● **Records provided**:

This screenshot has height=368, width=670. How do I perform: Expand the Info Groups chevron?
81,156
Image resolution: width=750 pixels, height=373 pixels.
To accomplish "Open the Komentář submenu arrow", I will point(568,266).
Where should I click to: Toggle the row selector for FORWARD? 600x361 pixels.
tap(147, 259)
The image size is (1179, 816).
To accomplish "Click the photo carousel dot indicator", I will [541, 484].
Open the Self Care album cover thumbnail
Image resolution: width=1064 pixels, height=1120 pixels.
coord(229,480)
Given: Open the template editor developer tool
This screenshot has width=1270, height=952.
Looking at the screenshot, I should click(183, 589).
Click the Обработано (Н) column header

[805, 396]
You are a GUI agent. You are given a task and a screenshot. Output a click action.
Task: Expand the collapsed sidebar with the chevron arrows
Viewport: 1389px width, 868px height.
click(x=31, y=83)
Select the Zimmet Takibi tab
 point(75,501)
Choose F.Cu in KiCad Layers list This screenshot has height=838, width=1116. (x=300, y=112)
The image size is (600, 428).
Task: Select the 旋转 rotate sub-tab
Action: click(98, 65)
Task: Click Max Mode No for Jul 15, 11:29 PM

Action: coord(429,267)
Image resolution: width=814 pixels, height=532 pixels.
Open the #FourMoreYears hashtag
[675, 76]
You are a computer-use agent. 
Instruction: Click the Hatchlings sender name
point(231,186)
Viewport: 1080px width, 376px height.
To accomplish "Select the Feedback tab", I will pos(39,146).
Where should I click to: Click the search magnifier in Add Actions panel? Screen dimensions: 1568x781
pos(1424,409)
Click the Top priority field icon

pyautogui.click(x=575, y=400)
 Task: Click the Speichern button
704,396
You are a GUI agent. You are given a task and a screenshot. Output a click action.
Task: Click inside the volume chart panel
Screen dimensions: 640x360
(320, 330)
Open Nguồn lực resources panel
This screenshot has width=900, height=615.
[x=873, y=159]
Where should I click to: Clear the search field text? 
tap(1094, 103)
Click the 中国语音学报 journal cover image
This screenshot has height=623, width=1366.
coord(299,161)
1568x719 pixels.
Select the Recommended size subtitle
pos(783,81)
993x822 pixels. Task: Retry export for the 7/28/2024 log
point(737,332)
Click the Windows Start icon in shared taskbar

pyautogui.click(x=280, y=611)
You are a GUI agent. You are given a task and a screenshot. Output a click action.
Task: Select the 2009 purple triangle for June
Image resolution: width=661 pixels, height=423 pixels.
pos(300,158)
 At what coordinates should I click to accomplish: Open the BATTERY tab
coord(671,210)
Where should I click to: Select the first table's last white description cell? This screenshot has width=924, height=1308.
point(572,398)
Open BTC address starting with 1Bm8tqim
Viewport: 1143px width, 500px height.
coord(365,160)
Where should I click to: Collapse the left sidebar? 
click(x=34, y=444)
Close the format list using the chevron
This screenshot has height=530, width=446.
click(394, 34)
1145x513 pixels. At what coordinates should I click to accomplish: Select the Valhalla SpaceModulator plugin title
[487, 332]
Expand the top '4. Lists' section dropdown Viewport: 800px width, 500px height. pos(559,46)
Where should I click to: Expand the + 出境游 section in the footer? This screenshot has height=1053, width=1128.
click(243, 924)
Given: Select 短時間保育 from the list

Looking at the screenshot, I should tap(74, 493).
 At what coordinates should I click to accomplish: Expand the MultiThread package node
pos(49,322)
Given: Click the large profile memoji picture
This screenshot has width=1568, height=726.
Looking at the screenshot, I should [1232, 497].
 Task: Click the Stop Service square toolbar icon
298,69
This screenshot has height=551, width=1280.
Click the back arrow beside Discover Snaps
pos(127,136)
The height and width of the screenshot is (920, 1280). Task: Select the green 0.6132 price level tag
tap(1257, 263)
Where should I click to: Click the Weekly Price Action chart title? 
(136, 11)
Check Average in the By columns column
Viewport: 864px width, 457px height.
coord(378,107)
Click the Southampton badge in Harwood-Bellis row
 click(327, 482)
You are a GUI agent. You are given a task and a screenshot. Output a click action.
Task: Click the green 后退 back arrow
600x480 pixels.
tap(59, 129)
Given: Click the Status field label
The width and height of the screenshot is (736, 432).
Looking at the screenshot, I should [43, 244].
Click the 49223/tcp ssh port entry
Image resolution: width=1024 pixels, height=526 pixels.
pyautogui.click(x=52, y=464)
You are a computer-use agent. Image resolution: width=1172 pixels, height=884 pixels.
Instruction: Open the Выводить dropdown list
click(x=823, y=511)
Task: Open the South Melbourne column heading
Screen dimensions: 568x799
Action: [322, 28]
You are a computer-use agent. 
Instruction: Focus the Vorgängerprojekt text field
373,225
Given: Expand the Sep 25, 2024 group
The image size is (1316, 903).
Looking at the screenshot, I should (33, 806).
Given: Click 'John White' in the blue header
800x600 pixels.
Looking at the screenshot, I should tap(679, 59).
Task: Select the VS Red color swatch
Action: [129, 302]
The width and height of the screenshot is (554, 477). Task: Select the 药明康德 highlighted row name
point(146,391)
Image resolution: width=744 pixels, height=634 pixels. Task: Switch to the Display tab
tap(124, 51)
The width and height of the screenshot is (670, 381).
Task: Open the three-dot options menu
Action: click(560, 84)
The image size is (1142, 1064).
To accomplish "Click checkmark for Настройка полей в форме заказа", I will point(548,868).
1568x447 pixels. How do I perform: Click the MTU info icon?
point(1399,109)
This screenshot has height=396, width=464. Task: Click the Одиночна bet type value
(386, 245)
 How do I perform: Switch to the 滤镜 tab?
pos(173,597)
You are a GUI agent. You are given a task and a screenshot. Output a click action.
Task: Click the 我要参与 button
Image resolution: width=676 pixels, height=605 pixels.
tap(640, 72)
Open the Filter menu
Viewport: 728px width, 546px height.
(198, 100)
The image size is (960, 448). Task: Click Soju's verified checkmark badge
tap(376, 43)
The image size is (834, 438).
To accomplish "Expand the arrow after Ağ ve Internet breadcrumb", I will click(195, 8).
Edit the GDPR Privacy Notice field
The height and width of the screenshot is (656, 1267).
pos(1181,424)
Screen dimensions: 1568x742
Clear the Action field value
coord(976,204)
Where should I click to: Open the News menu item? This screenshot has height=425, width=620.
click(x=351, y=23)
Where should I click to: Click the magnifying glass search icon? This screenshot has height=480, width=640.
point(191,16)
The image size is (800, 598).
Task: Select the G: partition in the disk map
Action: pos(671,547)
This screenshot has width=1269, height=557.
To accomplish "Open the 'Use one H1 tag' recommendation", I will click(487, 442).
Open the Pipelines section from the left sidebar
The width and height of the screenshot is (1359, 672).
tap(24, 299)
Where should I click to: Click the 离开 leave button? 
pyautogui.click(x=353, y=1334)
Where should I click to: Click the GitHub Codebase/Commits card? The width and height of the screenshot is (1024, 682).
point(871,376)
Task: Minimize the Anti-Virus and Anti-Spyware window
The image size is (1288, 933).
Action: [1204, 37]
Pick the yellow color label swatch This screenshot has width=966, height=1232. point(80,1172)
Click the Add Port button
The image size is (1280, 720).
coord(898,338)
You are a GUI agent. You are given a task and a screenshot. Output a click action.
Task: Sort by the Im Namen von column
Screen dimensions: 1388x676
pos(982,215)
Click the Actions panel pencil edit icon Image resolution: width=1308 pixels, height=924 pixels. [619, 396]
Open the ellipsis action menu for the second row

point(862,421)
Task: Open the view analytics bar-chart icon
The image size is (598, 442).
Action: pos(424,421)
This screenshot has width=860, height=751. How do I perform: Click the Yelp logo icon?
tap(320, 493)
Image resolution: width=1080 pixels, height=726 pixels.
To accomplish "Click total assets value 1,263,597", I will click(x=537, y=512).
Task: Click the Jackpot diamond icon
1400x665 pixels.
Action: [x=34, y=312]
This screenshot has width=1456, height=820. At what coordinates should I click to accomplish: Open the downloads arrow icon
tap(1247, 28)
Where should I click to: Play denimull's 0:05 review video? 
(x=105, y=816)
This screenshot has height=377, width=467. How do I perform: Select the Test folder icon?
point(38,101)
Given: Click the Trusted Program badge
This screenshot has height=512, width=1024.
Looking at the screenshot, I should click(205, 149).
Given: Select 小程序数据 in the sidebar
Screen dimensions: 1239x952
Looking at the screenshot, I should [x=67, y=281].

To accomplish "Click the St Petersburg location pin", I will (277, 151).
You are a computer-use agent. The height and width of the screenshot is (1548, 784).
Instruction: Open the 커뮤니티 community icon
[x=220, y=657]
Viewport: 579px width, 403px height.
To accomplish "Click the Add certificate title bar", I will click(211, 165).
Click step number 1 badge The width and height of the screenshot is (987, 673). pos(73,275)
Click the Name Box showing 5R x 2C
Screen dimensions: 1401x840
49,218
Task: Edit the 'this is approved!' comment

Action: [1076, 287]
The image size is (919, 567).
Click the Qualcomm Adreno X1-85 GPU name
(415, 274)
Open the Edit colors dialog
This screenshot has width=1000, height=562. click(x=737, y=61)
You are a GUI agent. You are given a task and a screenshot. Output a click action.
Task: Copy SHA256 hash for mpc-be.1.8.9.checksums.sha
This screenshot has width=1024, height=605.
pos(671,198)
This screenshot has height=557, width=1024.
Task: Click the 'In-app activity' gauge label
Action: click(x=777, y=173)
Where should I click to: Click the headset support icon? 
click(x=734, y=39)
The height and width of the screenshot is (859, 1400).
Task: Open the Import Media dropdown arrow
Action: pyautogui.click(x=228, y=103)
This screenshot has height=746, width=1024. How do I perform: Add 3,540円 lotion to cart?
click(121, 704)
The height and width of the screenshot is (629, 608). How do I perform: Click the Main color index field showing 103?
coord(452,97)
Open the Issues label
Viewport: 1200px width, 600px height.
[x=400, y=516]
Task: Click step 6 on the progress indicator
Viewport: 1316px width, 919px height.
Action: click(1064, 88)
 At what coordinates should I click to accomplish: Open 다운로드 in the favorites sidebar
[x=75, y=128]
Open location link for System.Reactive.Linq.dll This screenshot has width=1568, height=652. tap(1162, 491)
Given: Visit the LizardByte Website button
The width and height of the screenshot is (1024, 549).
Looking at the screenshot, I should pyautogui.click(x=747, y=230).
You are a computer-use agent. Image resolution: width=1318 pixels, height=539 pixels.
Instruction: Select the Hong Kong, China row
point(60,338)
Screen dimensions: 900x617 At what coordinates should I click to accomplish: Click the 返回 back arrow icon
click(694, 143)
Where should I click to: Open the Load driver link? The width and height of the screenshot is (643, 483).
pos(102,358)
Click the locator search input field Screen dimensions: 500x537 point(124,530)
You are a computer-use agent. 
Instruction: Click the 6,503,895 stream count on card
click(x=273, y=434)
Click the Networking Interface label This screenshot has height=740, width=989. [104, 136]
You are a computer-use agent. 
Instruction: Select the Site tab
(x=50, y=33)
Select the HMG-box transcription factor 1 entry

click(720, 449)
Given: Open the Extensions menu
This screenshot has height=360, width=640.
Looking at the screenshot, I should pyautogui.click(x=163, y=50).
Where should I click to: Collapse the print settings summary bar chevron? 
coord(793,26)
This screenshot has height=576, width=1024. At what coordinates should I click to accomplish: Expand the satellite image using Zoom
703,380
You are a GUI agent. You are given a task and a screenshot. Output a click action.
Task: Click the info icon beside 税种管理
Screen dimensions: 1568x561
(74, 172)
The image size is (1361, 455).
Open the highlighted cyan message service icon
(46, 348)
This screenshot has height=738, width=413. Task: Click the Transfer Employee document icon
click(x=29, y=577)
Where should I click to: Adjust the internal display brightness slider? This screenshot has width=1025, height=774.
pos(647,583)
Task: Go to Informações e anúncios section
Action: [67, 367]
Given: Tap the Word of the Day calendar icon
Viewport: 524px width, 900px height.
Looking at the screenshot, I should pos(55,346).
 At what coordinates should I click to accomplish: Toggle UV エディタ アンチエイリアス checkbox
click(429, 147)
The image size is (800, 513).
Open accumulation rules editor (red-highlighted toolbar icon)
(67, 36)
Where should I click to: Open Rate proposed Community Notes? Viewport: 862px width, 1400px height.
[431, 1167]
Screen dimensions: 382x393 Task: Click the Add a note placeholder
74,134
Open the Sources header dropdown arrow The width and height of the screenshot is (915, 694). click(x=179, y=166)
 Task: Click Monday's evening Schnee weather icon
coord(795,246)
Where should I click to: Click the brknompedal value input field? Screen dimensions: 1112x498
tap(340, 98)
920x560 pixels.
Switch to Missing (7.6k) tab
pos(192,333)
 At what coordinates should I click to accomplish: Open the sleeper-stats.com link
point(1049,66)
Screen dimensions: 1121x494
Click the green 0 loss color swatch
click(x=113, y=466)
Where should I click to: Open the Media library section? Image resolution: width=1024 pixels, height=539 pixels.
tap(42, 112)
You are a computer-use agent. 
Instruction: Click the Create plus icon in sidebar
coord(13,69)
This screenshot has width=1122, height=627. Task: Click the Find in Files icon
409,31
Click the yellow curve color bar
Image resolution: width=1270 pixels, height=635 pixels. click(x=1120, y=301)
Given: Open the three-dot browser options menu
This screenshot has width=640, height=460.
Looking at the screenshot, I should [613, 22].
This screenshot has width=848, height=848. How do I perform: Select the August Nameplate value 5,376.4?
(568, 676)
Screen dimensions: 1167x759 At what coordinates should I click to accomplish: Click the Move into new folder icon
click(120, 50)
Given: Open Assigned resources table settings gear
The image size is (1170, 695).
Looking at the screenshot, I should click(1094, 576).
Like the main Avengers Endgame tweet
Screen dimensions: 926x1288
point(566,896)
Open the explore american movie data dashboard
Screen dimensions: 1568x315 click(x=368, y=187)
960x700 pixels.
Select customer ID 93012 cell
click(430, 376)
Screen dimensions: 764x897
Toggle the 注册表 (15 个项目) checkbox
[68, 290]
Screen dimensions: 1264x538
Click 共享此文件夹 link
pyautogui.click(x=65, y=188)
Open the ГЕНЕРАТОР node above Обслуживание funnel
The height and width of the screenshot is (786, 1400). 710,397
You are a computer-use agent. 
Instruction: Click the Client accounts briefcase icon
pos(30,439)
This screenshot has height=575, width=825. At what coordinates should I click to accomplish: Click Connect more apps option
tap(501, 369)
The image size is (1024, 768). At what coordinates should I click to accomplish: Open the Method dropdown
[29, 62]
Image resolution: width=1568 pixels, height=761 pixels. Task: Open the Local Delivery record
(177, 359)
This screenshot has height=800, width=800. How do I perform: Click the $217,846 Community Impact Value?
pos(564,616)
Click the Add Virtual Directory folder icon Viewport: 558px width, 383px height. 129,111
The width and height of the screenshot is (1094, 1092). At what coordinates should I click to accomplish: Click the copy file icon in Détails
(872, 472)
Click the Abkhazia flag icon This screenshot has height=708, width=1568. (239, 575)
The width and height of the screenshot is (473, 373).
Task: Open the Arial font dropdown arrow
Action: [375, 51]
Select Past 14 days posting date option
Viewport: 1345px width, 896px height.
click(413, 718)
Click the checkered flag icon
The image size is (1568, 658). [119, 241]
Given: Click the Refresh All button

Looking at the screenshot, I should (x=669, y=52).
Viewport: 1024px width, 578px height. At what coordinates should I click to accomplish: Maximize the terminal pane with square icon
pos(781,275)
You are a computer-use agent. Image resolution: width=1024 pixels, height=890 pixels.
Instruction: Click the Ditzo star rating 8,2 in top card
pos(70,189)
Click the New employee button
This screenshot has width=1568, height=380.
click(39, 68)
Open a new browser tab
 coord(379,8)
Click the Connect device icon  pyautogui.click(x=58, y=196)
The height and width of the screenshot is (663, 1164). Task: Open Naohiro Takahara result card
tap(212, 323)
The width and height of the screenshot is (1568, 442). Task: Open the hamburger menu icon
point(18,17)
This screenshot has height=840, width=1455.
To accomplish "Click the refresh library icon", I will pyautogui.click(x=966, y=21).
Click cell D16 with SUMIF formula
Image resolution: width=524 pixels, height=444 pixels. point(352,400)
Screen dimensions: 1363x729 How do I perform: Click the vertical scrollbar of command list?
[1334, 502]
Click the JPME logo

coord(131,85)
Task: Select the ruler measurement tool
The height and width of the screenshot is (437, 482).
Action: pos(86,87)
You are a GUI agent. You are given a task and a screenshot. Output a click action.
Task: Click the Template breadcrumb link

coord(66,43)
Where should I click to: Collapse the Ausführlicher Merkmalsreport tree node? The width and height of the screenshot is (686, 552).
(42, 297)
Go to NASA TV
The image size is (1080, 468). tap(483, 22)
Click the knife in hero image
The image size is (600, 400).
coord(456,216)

● **What to do**:
Take the line above containing "The width and height of the screenshot is (1024, 549).", the line containing "Click the Networking", and all lines in between, and copy them exactly without anything else.

● **Solution to the problem**:
The width and height of the screenshot is (1024, 549).
Looking at the screenshot, I should pyautogui.click(x=747, y=230).
You are a computer-use agent. Image resolution: width=1318 pixels, height=539 pixels.
Instruction: Select the Hong Kong, China row
point(60,338)
Screen dimensions: 900x617 At what coordinates should I click to accomplish: Click the 返回 back arrow icon
click(694, 143)
Where should I click to: Open the Load driver link? The width and height of the screenshot is (643, 483).
pos(102,358)
Click the locator search input field Screen dimensions: 500x537 point(124,530)
You are a computer-use agent. 
Instruction: Click the 6,503,895 stream count on card
click(x=273, y=434)
Click the Networking Interface label This screenshot has height=740, width=989. [104, 136]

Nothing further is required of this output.